Records drawn from a dataset:
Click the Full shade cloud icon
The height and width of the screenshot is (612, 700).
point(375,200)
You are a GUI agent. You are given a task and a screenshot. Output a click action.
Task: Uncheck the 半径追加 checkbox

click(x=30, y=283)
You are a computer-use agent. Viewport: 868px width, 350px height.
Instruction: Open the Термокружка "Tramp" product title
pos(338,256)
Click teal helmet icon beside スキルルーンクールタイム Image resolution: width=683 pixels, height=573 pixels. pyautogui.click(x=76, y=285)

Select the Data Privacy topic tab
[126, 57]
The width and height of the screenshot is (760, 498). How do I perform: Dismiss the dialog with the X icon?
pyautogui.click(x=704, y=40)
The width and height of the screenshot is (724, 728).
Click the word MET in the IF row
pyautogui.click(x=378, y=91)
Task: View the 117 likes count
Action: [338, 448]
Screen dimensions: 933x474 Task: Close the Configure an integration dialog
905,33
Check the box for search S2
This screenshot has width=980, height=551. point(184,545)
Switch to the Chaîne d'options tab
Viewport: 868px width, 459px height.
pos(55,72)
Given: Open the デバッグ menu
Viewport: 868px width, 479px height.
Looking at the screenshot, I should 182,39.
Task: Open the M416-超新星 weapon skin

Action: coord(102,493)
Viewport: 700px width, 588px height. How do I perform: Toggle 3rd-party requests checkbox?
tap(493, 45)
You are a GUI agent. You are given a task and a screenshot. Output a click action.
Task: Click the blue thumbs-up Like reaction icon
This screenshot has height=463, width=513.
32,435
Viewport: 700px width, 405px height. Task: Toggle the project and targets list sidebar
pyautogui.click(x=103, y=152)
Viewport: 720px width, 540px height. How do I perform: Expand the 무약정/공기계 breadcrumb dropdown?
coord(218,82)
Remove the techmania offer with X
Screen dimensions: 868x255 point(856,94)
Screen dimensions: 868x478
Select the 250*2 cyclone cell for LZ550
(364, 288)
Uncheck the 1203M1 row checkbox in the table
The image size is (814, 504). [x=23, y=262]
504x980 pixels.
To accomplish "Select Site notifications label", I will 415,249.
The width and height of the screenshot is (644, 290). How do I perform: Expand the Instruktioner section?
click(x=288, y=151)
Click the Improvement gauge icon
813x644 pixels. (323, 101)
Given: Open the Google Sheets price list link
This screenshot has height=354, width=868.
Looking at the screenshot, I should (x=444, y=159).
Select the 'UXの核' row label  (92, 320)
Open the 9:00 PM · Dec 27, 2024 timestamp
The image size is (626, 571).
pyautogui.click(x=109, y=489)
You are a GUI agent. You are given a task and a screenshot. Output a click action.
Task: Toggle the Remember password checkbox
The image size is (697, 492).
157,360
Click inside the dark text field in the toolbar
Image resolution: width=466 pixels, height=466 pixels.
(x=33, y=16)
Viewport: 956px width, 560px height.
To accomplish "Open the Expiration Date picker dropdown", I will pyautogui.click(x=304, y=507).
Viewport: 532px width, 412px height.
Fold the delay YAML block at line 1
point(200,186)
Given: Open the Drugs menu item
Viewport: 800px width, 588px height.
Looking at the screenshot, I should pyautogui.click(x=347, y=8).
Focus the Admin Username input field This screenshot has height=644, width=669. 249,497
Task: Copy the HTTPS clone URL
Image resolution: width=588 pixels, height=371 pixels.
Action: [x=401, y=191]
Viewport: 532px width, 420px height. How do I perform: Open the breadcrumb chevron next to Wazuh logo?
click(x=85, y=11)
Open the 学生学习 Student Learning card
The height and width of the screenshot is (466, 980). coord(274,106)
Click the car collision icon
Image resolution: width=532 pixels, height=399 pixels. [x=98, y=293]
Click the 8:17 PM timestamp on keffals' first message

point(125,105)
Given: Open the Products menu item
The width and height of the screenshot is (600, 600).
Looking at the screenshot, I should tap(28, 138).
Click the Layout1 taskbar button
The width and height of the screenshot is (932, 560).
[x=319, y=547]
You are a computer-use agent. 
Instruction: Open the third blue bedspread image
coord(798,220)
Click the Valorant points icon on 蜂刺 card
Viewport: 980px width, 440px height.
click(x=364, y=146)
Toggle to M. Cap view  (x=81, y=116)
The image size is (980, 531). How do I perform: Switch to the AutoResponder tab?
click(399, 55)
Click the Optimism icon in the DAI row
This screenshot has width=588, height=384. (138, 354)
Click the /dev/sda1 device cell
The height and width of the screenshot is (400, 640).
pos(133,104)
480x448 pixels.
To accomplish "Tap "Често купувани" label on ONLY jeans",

◆ **What is being asked**: All of the entries above must be transcribed exactly.

◆ **Solution**:
Click the Full shade cloud icon
The height and width of the screenshot is (612, 700).
point(375,200)
You are a GUI agent. You are given a task and a screenshot. Output a click action.
Task: Uncheck the 半径追加 checkbox

click(x=30, y=283)
You are a computer-use agent. Viewport: 868px width, 350px height.
Instruction: Open the Термокружка "Tramp" product title
pos(338,256)
Click teal helmet icon beside スキルルーンクールタイム Image resolution: width=683 pixels, height=573 pixels. pyautogui.click(x=76, y=285)

Select the Data Privacy topic tab
[126, 57]
The width and height of the screenshot is (760, 498). How do I perform: Dismiss the dialog with the X icon?
pyautogui.click(x=704, y=40)
The width and height of the screenshot is (724, 728).
Click the word MET in the IF row
pyautogui.click(x=378, y=91)
Task: View the 117 likes count
Action: [338, 448]
Screen dimensions: 933x474 Task: Close the Configure an integration dialog
905,33
Check the box for search S2
This screenshot has width=980, height=551. point(184,545)
Switch to the Chaîne d'options tab
Viewport: 868px width, 459px height.
pos(55,72)
Given: Open the デバッグ menu
Viewport: 868px width, 479px height.
Looking at the screenshot, I should 182,39.
Task: Open the M416-超新星 weapon skin

Action: coord(102,493)
Viewport: 700px width, 588px height. How do I perform: Toggle 3rd-party requests checkbox?
tap(493, 45)
You are a GUI agent. You are given a task and a screenshot. Output a click action.
Task: Click the blue thumbs-up Like reaction icon
This screenshot has height=463, width=513.
32,435
Viewport: 700px width, 405px height. Task: Toggle the project and targets list sidebar
pyautogui.click(x=103, y=152)
Viewport: 720px width, 540px height. How do I perform: Expand the 무약정/공기계 breadcrumb dropdown?
coord(218,82)
Remove the techmania offer with X
Screen dimensions: 868x255 point(856,94)
Screen dimensions: 868x478
Select the 250*2 cyclone cell for LZ550
(364, 288)
Uncheck the 1203M1 row checkbox in the table
The image size is (814, 504). [x=23, y=262]
504x980 pixels.
To accomplish "Select Site notifications label", I will 415,249.
The width and height of the screenshot is (644, 290). How do I perform: Expand the Instruktioner section?
click(x=288, y=151)
Click the Improvement gauge icon
813x644 pixels. (323, 101)
Given: Open the Google Sheets price list link
This screenshot has height=354, width=868.
Looking at the screenshot, I should (x=444, y=159).
Select the 'UXの核' row label  (92, 320)
Open the 9:00 PM · Dec 27, 2024 timestamp
The image size is (626, 571).
pyautogui.click(x=109, y=489)
You are a GUI agent. You are given a task and a screenshot. Output a click action.
Task: Toggle the Remember password checkbox
The image size is (697, 492).
157,360
Click inside the dark text field in the toolbar
Image resolution: width=466 pixels, height=466 pixels.
(x=33, y=16)
Viewport: 956px width, 560px height.
To accomplish "Open the Expiration Date picker dropdown", I will pyautogui.click(x=304, y=507).
Viewport: 532px width, 412px height.
Fold the delay YAML block at line 1
point(200,186)
Given: Open the Drugs menu item
Viewport: 800px width, 588px height.
Looking at the screenshot, I should pyautogui.click(x=347, y=8).
Focus the Admin Username input field This screenshot has height=644, width=669. 249,497
Task: Copy the HTTPS clone URL
Image resolution: width=588 pixels, height=371 pixels.
Action: [x=401, y=191]
Viewport: 532px width, 420px height. How do I perform: Open the breadcrumb chevron next to Wazuh logo?
click(x=85, y=11)
Open the 学生学习 Student Learning card
The height and width of the screenshot is (466, 980). coord(274,106)
Click the car collision icon
Image resolution: width=532 pixels, height=399 pixels. [x=98, y=293]
Click the 8:17 PM timestamp on keffals' first message

point(125,105)
Given: Open the Products menu item
The width and height of the screenshot is (600, 600).
Looking at the screenshot, I should tap(28, 138).
Click the Layout1 taskbar button
The width and height of the screenshot is (932, 560).
[x=319, y=547]
You are a computer-use agent. 
Instruction: Open the third blue bedspread image
coord(798,220)
Click the Valorant points icon on 蜂刺 card
Viewport: 980px width, 440px height.
click(x=364, y=146)
Toggle to M. Cap view  (x=81, y=116)
The image size is (980, 531). How do I perform: Switch to the AutoResponder tab?
click(399, 55)
Click the Optimism icon in the DAI row
This screenshot has width=588, height=384. (138, 354)
Click the /dev/sda1 device cell
The height and width of the screenshot is (400, 640).
pos(133,104)
480x448 pixels.
To accomplish "Tap "Често купувани" label on ONLY jeans",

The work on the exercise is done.